─── RECORDS SUPPLIED ───

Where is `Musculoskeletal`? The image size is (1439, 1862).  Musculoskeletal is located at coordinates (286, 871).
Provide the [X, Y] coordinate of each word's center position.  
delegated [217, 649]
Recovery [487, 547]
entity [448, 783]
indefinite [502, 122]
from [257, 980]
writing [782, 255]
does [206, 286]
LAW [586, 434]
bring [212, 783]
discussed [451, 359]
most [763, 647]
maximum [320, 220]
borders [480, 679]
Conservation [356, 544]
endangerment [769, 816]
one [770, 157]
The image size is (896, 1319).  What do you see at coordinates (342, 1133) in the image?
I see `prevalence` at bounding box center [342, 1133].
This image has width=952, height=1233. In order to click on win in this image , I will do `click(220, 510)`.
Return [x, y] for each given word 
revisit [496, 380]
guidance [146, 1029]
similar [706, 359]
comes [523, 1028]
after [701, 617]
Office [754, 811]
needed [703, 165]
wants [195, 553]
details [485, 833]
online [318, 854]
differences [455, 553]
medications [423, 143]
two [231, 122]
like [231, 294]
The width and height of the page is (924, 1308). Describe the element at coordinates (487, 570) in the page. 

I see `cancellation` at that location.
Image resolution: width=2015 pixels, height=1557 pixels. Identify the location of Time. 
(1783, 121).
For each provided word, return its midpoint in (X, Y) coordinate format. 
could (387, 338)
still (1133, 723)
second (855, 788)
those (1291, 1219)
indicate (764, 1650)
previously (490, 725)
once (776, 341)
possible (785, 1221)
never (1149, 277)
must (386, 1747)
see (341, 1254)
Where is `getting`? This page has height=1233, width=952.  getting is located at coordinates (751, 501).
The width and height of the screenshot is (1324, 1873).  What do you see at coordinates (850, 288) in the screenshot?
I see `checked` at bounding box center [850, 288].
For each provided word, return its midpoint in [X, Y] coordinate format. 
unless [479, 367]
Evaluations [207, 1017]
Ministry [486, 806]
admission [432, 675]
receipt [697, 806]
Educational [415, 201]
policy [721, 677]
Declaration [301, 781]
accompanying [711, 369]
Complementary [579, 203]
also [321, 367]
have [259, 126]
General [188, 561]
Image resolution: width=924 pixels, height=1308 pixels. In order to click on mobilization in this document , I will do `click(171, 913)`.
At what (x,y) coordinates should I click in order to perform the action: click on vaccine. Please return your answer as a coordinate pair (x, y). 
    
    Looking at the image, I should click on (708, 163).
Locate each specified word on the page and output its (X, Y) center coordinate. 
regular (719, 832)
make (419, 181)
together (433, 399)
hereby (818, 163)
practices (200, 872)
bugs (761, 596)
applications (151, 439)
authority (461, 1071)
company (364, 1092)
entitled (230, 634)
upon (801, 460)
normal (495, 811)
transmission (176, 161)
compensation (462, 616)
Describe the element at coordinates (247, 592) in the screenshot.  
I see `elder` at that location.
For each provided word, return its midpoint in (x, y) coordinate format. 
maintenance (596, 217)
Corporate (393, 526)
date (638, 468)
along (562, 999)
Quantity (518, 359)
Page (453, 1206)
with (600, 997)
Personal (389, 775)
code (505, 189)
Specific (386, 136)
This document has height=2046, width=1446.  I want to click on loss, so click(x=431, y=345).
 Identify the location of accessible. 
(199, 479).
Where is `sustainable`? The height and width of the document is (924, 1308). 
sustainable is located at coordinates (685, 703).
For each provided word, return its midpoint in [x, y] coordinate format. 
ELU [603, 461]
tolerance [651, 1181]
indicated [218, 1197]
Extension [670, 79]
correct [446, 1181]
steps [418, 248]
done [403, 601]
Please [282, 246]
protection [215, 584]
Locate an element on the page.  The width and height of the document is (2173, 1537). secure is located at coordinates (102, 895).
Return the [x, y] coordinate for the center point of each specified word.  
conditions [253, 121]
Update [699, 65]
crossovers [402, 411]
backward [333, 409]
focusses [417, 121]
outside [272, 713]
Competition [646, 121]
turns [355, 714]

───

## [INSTRUCTIONS TO FOLLOW]
Echo all of the entries above word for word, keeping their order and line breaks.

## [SOLVED EXERCISE]
Where is `Musculoskeletal`? The image size is (1439, 1862).  Musculoskeletal is located at coordinates (286, 871).
Provide the [X, Y] coordinate of each word's center position.  
delegated [217, 649]
Recovery [487, 547]
entity [448, 783]
indefinite [502, 122]
from [257, 980]
writing [782, 255]
does [206, 286]
LAW [586, 434]
bring [212, 783]
discussed [451, 359]
most [763, 647]
maximum [320, 220]
borders [480, 679]
Conservation [356, 544]
endangerment [769, 816]
one [770, 157]
The image size is (896, 1319).  What do you see at coordinates (342, 1133) in the image?
I see `prevalence` at bounding box center [342, 1133].
This image has width=952, height=1233. In order to click on win in this image , I will do `click(220, 510)`.
Return [x, y] for each given word 
revisit [496, 380]
guidance [146, 1029]
similar [706, 359]
comes [523, 1028]
after [701, 617]
Office [754, 811]
needed [703, 165]
wants [195, 553]
details [485, 833]
online [318, 854]
differences [455, 553]
medications [423, 143]
two [231, 122]
like [231, 294]
The width and height of the page is (924, 1308). Describe the element at coordinates (487, 570) in the page. 

I see `cancellation` at that location.
Image resolution: width=2015 pixels, height=1557 pixels. Identify the location of Time. 
(1783, 121).
For each provided word, return its midpoint in (X, Y) coordinate format. 
could (387, 338)
still (1133, 723)
second (855, 788)
those (1291, 1219)
indicate (764, 1650)
previously (490, 725)
once (776, 341)
possible (785, 1221)
never (1149, 277)
must (386, 1747)
see (341, 1254)
Where is `getting`? This page has height=1233, width=952.  getting is located at coordinates (751, 501).
The width and height of the screenshot is (1324, 1873).  What do you see at coordinates (850, 288) in the screenshot?
I see `checked` at bounding box center [850, 288].
For each provided word, return its midpoint in [X, Y] coordinate format. 
unless [479, 367]
Evaluations [207, 1017]
Ministry [486, 806]
admission [432, 675]
receipt [697, 806]
Educational [415, 201]
policy [721, 677]
Declaration [301, 781]
accompanying [711, 369]
Complementary [579, 203]
also [321, 367]
have [259, 126]
General [188, 561]
Image resolution: width=924 pixels, height=1308 pixels. In order to click on mobilization in this document , I will do `click(171, 913)`.
At what (x,y) coordinates should I click in order to perform the action: click on vaccine. Please return your answer as a coordinate pair (x, y). 
    
    Looking at the image, I should click on (708, 163).
Locate each specified word on the page and output its (X, Y) center coordinate. 
regular (719, 832)
make (419, 181)
together (433, 399)
hereby (818, 163)
practices (200, 872)
bugs (761, 596)
applications (151, 439)
authority (461, 1071)
company (364, 1092)
entitled (230, 634)
upon (801, 460)
normal (495, 811)
transmission (176, 161)
compensation (462, 616)
Describe the element at coordinates (247, 592) in the screenshot.  
I see `elder` at that location.
For each provided word, return its midpoint in (x, y) coordinate format. 
maintenance (596, 217)
Corporate (393, 526)
date (638, 468)
along (562, 999)
Quantity (518, 359)
Page (453, 1206)
with (600, 997)
Personal (389, 775)
code (505, 189)
Specific (386, 136)
This document has height=2046, width=1446.  I want to click on loss, so click(x=431, y=345).
 Identify the location of accessible. 
(199, 479).
Where is `sustainable`? The height and width of the document is (924, 1308). 
sustainable is located at coordinates (685, 703).
For each provided word, return its midpoint in [x, y] coordinate format. 
ELU [603, 461]
tolerance [651, 1181]
indicated [218, 1197]
Extension [670, 79]
correct [446, 1181]
steps [418, 248]
done [403, 601]
Please [282, 246]
protection [215, 584]
Locate an element on the page.  The width and height of the document is (2173, 1537). secure is located at coordinates (102, 895).
Return the [x, y] coordinate for the center point of each specified word.  
conditions [253, 121]
Update [699, 65]
crossovers [402, 411]
backward [333, 409]
focusses [417, 121]
outside [272, 713]
Competition [646, 121]
turns [355, 714]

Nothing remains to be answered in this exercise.